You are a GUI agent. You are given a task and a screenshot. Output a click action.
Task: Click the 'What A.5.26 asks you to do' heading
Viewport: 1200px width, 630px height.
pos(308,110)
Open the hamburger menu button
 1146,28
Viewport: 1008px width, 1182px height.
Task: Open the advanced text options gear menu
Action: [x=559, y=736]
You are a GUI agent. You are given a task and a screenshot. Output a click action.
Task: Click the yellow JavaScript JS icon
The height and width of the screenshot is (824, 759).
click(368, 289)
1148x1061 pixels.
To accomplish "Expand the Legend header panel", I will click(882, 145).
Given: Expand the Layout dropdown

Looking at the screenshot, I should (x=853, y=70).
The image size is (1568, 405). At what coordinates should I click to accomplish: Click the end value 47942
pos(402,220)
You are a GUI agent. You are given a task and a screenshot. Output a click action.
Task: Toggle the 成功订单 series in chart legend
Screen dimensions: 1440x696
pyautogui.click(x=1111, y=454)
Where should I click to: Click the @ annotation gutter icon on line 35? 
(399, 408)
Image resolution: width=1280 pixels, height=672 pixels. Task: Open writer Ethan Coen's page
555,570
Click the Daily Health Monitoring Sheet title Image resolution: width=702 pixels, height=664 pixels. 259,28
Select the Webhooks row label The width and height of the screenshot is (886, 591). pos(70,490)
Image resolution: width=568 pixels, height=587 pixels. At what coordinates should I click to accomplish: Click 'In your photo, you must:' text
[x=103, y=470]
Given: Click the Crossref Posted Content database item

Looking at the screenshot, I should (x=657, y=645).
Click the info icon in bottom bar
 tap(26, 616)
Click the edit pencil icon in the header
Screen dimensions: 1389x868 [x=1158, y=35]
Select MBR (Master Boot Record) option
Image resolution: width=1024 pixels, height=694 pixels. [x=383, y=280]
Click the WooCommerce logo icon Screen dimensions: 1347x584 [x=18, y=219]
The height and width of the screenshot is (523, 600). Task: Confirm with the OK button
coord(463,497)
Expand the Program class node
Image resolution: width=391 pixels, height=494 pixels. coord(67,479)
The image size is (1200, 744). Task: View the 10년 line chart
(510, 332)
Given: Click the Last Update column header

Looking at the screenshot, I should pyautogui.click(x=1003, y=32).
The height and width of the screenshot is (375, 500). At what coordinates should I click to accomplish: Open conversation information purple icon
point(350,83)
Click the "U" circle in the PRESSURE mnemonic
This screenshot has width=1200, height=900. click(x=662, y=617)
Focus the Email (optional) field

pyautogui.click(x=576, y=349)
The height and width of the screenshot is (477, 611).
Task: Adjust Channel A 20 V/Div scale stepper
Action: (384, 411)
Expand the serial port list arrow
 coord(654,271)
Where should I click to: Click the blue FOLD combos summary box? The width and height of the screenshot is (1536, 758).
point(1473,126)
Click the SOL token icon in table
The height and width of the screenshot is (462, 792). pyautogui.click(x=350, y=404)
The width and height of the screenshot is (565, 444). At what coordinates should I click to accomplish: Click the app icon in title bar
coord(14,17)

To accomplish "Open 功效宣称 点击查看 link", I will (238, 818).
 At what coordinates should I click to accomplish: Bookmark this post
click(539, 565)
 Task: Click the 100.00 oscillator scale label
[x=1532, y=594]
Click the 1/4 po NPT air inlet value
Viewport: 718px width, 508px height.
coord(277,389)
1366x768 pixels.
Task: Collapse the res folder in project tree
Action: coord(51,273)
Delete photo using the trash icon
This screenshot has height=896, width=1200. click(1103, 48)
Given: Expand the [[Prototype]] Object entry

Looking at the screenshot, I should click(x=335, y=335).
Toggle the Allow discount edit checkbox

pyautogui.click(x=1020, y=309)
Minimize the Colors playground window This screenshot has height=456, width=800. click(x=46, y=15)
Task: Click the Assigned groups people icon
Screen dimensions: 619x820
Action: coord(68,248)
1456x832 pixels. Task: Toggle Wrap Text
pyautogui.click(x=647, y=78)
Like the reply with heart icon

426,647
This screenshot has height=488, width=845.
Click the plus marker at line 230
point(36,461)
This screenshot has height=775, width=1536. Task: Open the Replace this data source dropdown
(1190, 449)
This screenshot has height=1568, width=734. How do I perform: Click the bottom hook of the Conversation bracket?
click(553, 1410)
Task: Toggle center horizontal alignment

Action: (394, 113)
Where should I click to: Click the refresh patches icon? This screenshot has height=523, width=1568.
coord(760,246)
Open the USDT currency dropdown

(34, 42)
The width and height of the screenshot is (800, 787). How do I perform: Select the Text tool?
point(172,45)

════════

Aim of the task>
Only the lines from the one containing "Minimize the Colors" through the last line above belong in your answer. Retype them exactly.

Expected answer>
Minimize the Colors playground window This screenshot has height=456, width=800. click(x=46, y=15)
Task: Click the Assigned groups people icon
Screen dimensions: 619x820
Action: coord(68,248)
1456x832 pixels. Task: Toggle Wrap Text
pyautogui.click(x=647, y=78)
Like the reply with heart icon

426,647
This screenshot has height=488, width=845.
Click the plus marker at line 230
point(36,461)
This screenshot has height=775, width=1536. Task: Open the Replace this data source dropdown
(1190, 449)
This screenshot has height=1568, width=734. How do I perform: Click the bottom hook of the Conversation bracket?
click(553, 1410)
Task: Toggle center horizontal alignment

Action: (394, 113)
Where should I click to: Click the refresh patches icon? This screenshot has height=523, width=1568.
coord(760,246)
Open the USDT currency dropdown

(34, 42)
The width and height of the screenshot is (800, 787). How do I perform: Select the Text tool?
point(172,45)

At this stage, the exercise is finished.